4. Ditch SMS-Based Second Factors For Authenticator Apps
Authentication apps — like Google Authenticator, Microsoft Authenticator, Authy, and others — are widely considered by security experts to be more secure than SMS-based authentication. This is because authenticator apps generate one-time passcodes locally. Scammers would have to steal an account holder’s physical device, rather than their phone number, to successfully defeat an authenticator app-based second factor.
Suffice to say, merchants who wish to enhance the security of their users’ accounts should swap out SMS-based second factors for authenticator app-based second factors. This eliminates the possibility of SIM swapping fraud entirely and reduces the risk of account takeover fraud.
Protect & Defend Yourself Against SIM Swapping Fraud
Although SIM swapping fraud is on the rise, it doesn’t mean that attacks are inevitable. There are numerous precautions and proactive measures that individuals and merchants can take to thwart potential attacks.
For starters, familiarizing yourself with SIM swapping red flags can help you re-secure your sensitive information before it falls into the hands of fraudsters. Engaging in good security practices, like changing passwords frequently, can also help keep your accounts secure.
Individuals can also circumvent the weaknesses of SMS-based second-factor authentication by opting for more secure second factors, like authenticator apps. Merchants can likewise encourage their use by supporting app-based two-factor authentication.
Finally, securing the key vulnerability at hand — the SIM card itself — is also a good practice. Set up alerts and notifications with your telephone provider so that you can stay informed about suspicious activity, and request a PIN so that attackers cannot easily port out your phone number to another SIM card.
FAQs
How does SIM swapping work?
SIM swapping occurs when a fraudster uses social engineering tactics to convince your telephone company to switch your phone number over to a SIM card under the fraudster’s control. Gaining access to your telephone number gives the fraudster the ability to read and intercept your text messages in real time. This allows them to defeat two-factor authentication measures that use text-based codes as the second factor.
How do you know if you were SIM swapped?
One sign that you may have been the victim of a SIM swapping scam is if you can longer make calls, send text messages, or use cellular data on your current phone. Other signs include receiving alerts that your phone number was activated elsewhere, or receiving text-based security codes without having first requested one.
Is SIM swapping still a threat?
SIM swapping is definitely still a threat.
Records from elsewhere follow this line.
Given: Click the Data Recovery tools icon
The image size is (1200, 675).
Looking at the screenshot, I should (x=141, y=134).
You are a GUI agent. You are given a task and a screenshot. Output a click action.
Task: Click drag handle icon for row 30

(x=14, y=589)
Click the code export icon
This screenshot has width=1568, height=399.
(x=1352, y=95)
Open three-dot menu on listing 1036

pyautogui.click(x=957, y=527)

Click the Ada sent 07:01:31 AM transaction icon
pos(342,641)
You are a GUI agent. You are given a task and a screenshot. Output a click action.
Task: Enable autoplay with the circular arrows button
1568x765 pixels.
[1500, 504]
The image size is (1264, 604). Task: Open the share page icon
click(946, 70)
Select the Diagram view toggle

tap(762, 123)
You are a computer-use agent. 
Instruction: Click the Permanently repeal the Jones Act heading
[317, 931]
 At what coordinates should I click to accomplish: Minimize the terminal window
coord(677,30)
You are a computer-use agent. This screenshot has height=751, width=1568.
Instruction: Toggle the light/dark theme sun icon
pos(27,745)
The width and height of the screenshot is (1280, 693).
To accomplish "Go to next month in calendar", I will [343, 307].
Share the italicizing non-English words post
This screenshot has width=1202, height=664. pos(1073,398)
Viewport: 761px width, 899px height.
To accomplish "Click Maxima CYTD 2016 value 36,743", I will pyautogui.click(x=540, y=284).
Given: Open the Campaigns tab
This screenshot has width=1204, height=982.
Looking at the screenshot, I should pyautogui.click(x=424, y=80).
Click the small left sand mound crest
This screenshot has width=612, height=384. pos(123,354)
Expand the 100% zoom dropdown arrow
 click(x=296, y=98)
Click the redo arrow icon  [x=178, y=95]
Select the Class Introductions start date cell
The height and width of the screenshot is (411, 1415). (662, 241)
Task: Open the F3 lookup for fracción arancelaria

Data from the FBI’s Internet Crime Complaint Center (IC3) shows that SIM swapping attacks increased by 400% between 2018 and 2021. Losses to SIM swapping fraud currently total $68 million, and is expected to rise as text-based two-factor authentication measures become more ubiquitous.
How often does SIM swapping happen?
SIM swapping fraud has become more common in recent years. Between 2020 and 2023, complaints filed with the Federal Communications Commission (FCC) about the scam doubled from 275 to 550 reports. The FBI also investigated 1,075 SIM swapping complaints in 2023.
Can you stop SIM swapping?
Yes, you can take preventative measures to thwart SIM swapping attacks. For example, you can use a SIM PIN, a code that locks your SIM and prevents unauthorized access. Instead of making text messaging your second factor in two-factor authentication security measures, you can also use authenticator apps, which are more secure than SMS-based authentication methods.